PROBLEM TO SOLVE:
Exactly those lines that run from the one containing "[Freiberuflich tätige Asiatin des Geschäfts, die einen" through the last line of the entries below should be printed, and no others.

GIVEN RECORDS:

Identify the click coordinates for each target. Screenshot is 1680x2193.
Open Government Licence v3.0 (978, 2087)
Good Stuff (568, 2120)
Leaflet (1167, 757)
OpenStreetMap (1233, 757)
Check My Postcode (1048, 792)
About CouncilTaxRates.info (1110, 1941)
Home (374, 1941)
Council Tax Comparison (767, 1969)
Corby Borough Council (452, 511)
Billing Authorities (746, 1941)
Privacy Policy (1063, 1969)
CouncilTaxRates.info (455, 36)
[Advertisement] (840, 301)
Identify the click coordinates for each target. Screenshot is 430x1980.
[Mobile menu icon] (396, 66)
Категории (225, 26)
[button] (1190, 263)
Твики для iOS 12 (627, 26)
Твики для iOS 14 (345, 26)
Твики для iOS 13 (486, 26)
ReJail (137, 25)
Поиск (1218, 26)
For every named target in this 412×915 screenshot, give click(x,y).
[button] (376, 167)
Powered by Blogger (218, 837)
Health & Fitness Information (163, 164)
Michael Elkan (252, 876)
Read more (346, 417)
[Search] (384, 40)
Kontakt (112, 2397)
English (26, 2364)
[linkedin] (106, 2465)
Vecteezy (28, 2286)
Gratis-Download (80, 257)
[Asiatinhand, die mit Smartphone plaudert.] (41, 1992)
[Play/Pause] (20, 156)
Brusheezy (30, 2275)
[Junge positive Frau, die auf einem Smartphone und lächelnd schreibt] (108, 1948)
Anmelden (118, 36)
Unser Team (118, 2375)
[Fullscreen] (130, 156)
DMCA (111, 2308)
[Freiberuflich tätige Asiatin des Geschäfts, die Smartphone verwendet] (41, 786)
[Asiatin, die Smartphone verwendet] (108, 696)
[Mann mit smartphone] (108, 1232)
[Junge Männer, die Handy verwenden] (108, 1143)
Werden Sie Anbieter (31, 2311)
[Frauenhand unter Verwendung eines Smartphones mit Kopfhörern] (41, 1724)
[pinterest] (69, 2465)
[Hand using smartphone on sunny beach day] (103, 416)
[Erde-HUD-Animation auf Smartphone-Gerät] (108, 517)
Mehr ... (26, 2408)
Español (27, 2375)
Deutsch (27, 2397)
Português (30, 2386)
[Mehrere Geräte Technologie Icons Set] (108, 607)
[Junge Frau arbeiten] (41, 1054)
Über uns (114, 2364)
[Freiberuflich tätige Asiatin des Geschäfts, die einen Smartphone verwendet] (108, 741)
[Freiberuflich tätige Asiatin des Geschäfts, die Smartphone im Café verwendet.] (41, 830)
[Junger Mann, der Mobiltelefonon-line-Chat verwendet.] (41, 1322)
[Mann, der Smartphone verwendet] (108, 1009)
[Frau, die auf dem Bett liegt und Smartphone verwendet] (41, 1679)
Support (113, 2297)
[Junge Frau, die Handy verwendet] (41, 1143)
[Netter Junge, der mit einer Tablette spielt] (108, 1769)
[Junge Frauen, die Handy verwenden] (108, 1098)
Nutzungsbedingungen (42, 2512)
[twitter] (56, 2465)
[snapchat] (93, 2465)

RESULT OF THE EXERCISE:
[Freiberuflich tätige Asiatin des Geschäfts, die einen Smartphone verwendet] (108, 741)
[Freiberuflich tätige Asiatin des Geschäfts, die Smartphone im Café verwendet.] (41, 830)
[Junger Mann, der Mobiltelefonon-line-Chat verwendet.] (41, 1322)
[Mann, der Smartphone verwendet] (108, 1009)
[Frau, die auf dem Bett liegt und Smartphone verwendet] (41, 1679)
Support (113, 2297)
[Junge Frau, die Handy verwendet] (41, 1143)
[Netter Junge, der mit einer Tablette spielt] (108, 1769)
[Junge Frauen, die Handy verwenden] (108, 1098)
Nutzungsbedingungen (42, 2512)
[twitter] (56, 2465)
[snapchat] (93, 2465)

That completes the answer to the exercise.